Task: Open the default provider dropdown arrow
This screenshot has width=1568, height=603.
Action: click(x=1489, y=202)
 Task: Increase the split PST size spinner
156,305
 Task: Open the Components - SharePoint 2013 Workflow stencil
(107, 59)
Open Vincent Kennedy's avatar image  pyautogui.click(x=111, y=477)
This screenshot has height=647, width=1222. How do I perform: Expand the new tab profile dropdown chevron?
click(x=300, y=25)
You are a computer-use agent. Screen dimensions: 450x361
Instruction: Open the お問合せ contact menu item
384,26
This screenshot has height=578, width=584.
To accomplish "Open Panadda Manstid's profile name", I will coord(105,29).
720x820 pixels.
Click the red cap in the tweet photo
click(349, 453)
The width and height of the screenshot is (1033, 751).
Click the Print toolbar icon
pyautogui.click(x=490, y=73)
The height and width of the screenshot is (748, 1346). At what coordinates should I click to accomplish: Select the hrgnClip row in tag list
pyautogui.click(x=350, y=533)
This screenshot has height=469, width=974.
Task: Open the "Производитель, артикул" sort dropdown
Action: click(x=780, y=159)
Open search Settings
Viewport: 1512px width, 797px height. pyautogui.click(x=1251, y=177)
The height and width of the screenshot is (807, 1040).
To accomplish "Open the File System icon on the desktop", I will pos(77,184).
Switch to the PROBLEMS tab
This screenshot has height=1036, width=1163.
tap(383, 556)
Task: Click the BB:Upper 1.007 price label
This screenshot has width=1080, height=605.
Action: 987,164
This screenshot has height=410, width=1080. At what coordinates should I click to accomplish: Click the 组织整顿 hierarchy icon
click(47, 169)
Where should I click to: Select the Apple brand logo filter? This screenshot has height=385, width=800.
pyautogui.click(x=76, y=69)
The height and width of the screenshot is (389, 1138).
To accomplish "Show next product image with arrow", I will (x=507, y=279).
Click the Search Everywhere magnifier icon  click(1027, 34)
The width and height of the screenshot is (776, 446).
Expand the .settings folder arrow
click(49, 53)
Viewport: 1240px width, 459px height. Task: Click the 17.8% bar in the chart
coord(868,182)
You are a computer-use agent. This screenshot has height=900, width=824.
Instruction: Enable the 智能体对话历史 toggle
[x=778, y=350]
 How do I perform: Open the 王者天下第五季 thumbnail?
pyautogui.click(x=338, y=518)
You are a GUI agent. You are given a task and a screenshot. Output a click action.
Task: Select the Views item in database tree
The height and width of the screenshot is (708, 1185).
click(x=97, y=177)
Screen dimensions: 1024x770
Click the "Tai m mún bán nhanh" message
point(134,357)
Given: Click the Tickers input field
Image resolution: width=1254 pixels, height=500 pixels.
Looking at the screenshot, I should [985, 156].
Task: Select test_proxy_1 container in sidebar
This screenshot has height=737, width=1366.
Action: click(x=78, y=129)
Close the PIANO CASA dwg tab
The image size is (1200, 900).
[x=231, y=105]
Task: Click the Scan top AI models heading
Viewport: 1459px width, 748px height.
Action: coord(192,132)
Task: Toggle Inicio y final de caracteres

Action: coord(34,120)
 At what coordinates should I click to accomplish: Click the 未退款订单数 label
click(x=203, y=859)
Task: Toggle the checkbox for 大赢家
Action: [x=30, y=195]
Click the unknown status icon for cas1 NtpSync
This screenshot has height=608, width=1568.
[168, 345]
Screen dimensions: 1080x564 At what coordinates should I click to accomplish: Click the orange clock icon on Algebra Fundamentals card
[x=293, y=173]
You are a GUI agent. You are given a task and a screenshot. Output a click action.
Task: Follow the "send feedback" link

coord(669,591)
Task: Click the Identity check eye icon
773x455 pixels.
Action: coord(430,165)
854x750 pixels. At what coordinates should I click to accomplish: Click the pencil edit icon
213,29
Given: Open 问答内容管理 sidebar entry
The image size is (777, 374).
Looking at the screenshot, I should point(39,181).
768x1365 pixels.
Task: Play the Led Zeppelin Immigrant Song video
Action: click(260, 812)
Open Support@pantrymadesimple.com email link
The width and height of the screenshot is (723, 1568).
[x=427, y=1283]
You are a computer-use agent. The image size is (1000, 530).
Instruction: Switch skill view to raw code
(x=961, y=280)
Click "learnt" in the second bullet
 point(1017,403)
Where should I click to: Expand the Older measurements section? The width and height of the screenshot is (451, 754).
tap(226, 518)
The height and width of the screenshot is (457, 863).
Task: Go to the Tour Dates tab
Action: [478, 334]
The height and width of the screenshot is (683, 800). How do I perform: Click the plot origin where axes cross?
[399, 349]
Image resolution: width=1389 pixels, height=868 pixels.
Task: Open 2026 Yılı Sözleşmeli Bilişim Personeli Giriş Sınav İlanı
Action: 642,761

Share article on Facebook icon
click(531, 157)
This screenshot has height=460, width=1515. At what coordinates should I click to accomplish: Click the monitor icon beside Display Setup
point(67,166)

* * *

**Activity**
Transcribe the material above in full.

**Exercise answer**
Task: Open the default provider dropdown arrow
This screenshot has width=1568, height=603.
Action: click(x=1489, y=202)
 Task: Increase the split PST size spinner
156,305
 Task: Open the Components - SharePoint 2013 Workflow stencil
(107, 59)
Open Vincent Kennedy's avatar image  pyautogui.click(x=111, y=477)
This screenshot has height=647, width=1222. How do I perform: Expand the new tab profile dropdown chevron?
click(x=300, y=25)
You are a computer-use agent. Screen dimensions: 450x361
Instruction: Open the お問合せ contact menu item
384,26
This screenshot has height=578, width=584.
To accomplish "Open Panadda Manstid's profile name", I will coord(105,29).
720x820 pixels.
Click the red cap in the tweet photo
click(349, 453)
The width and height of the screenshot is (1033, 751).
Click the Print toolbar icon
pyautogui.click(x=490, y=73)
The height and width of the screenshot is (748, 1346). At what coordinates should I click to accomplish: Select the hrgnClip row in tag list
pyautogui.click(x=350, y=533)
This screenshot has height=469, width=974.
Task: Open the "Производитель, артикул" sort dropdown
Action: click(x=780, y=159)
Open search Settings
Viewport: 1512px width, 797px height. pyautogui.click(x=1251, y=177)
The height and width of the screenshot is (807, 1040).
To accomplish "Open the File System icon on the desktop", I will pos(77,184).
Switch to the PROBLEMS tab
This screenshot has height=1036, width=1163.
tap(383, 556)
Task: Click the BB:Upper 1.007 price label
This screenshot has width=1080, height=605.
Action: 987,164
This screenshot has height=410, width=1080. At what coordinates should I click to accomplish: Click the 组织整顿 hierarchy icon
click(47, 169)
Where should I click to: Select the Apple brand logo filter? This screenshot has height=385, width=800.
pyautogui.click(x=76, y=69)
The height and width of the screenshot is (389, 1138).
To accomplish "Show next product image with arrow", I will (x=507, y=279).
Click the Search Everywhere magnifier icon  click(1027, 34)
The width and height of the screenshot is (776, 446).
Expand the .settings folder arrow
click(49, 53)
Viewport: 1240px width, 459px height. Task: Click the 17.8% bar in the chart
coord(868,182)
You are a computer-use agent. This screenshot has height=900, width=824.
Instruction: Enable the 智能体对话历史 toggle
[x=778, y=350]
 How do I perform: Open the 王者天下第五季 thumbnail?
pyautogui.click(x=338, y=518)
You are a GUI agent. You are given a task and a screenshot. Output a click action.
Task: Select the Views item in database tree
The height and width of the screenshot is (708, 1185).
click(x=97, y=177)
Screen dimensions: 1024x770
Click the "Tai m mún bán nhanh" message
point(134,357)
Given: Click the Tickers input field
Image resolution: width=1254 pixels, height=500 pixels.
Looking at the screenshot, I should [985, 156].
Task: Select test_proxy_1 container in sidebar
This screenshot has height=737, width=1366.
Action: click(x=78, y=129)
Close the PIANO CASA dwg tab
The image size is (1200, 900).
[x=231, y=105]
Task: Click the Scan top AI models heading
Viewport: 1459px width, 748px height.
Action: coord(192,132)
Task: Toggle Inicio y final de caracteres

Action: coord(34,120)
 At what coordinates should I click to accomplish: Click the 未退款订单数 label
click(x=203, y=859)
Task: Toggle the checkbox for 大赢家
Action: [x=30, y=195]
Click the unknown status icon for cas1 NtpSync
This screenshot has height=608, width=1568.
[168, 345]
Screen dimensions: 1080x564 At what coordinates should I click to accomplish: Click the orange clock icon on Algebra Fundamentals card
[x=293, y=173]
You are a GUI agent. You are given a task and a screenshot. Output a click action.
Task: Follow the "send feedback" link

coord(669,591)
Task: Click the Identity check eye icon
773x455 pixels.
Action: coord(430,165)
854x750 pixels. At what coordinates should I click to accomplish: Click the pencil edit icon
213,29
Given: Open 问答内容管理 sidebar entry
The image size is (777, 374).
Looking at the screenshot, I should point(39,181).
768x1365 pixels.
Task: Play the Led Zeppelin Immigrant Song video
Action: click(260, 812)
Open Support@pantrymadesimple.com email link
The width and height of the screenshot is (723, 1568).
[x=427, y=1283]
You are a computer-use agent. The image size is (1000, 530).
Instruction: Switch skill view to raw code
(x=961, y=280)
Click "learnt" in the second bullet
 point(1017,403)
Where should I click to: Expand the Older measurements section? The width and height of the screenshot is (451, 754).
tap(226, 518)
The height and width of the screenshot is (457, 863).
Task: Go to the Tour Dates tab
Action: [478, 334]
The height and width of the screenshot is (683, 800). How do I perform: Click the plot origin where axes cross?
[399, 349]
Image resolution: width=1389 pixels, height=868 pixels.
Task: Open 2026 Yılı Sözleşmeli Bilişim Personeli Giriş Sınav İlanı
Action: 642,761

Share article on Facebook icon
click(531, 157)
This screenshot has height=460, width=1515. At what coordinates should I click to accomplish: Click the monitor icon beside Display Setup
point(67,166)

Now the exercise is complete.